Babamın, hayatı fabrikayla evi arasında geçen kendi halinde bir işçi olduğunu kanıtlamak için çırpınıp durdu annem. Gazeteler yazdılar sonra. Televizyona çıkardılar annemle beni. Polisler özür dileyip bir yanlışlık olduğunu söyledilerse de kapı kapı dolaşıp adalet aramaktan yılmadı annem. Davadan vazgeçmesi için aldığı tehditlerden korkmayıp üstüne üstüne gitti olayın. Susması için dayalı döşeli bir ev almak istediler bize. Kiradan kurtulur, rahat edermişiz. Duvardaki çivide asılı siyah beyaz düğün fotoğraflarını indirip teklifi yapan polise gösterdi annem. Gülümsedi. Yüzü, terk edilmiş bir coğrafya gibiydi; gülümsemesi yüzüne yayıldı, genişledi, taştı. Asma filizinin yeşile çaldığı mor bir gülümsemeydi. Korktu adam. Giderken dönüp dönüp ardına bakıyordu. Evi basan polisler açığa alındılar sonra. Adaletin huzuruna çıkıp aklanmaları için gerekliydi bu.

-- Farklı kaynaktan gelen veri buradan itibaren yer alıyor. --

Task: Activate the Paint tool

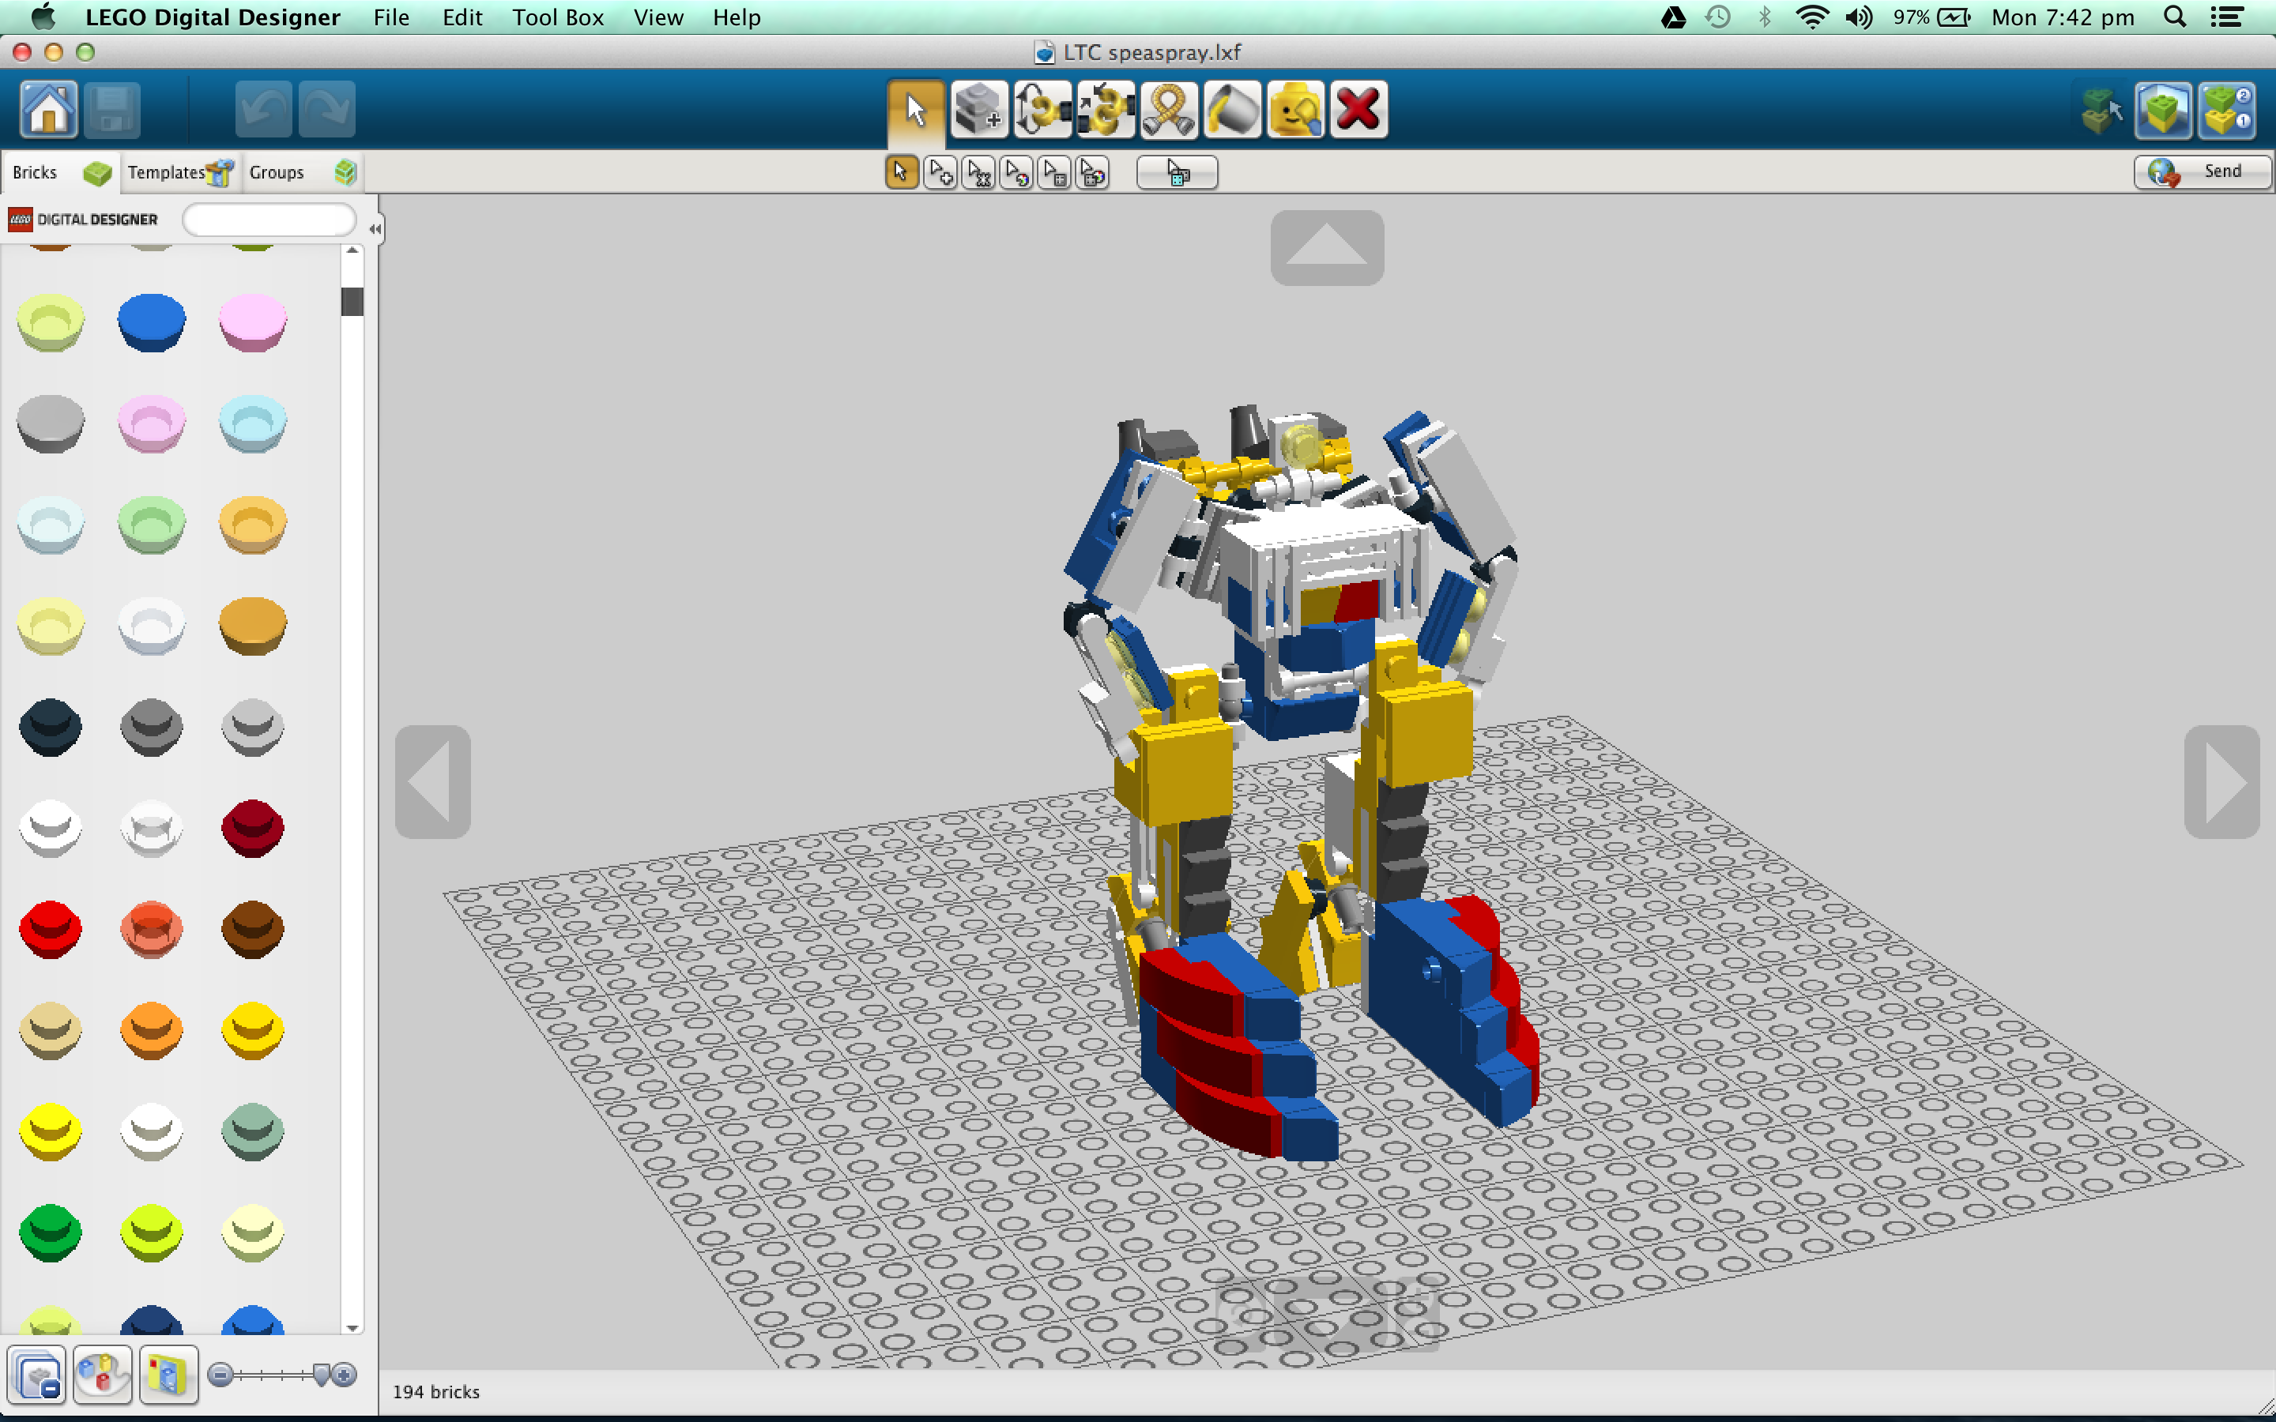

Kaçıncı gidişimizdi mahkemeye, bilmiyorum. On yaşımdaydım o zaman. Adliye koridorunda gördüm babamı vuran polisi. İki meslektaşıyla birlikte duruşmayı beklerken sigarasını somurur gibi içiyordu. Karısıyla oğlu da gelmişlerdi mahkemeye. Oğlu benim yaşıtımdı. Karısı düşünceliydi. Çocuğun sol gözü balon gibi şişmişti. Yanına gidip gözüne ne olduğunu sordum. “Arı soktu” dedi. Halep işi bilyelerim vardı renk renk. Yarısını ona verdim, koridorda oynadık. Annesi gözünü bizden kaçırıyordu.

Sanık avukatları o gece havanın kapalı olduğunu, müvekkillerini karanlığın yanılttığını söylüyorlardı. Mahkeme heyeti rasathaneden ayın o geceki durumunu ve aydınlatma düzeyini belirleyecek bir rapor istemeyi kararlaştırmıştı. Rapor rasathaneden gelene kadar duruşma ileri bir tarihe ertelendi. Ayın bilirkişiliğine başvurulacaktı demek.

Yalancı tanık yaptılar ay’ı sonra. Olay gecesi aydınlatma düzeyi çok düşükmüş, üstünü bir bulut kapatmış, bütün suç o bulutunmuş.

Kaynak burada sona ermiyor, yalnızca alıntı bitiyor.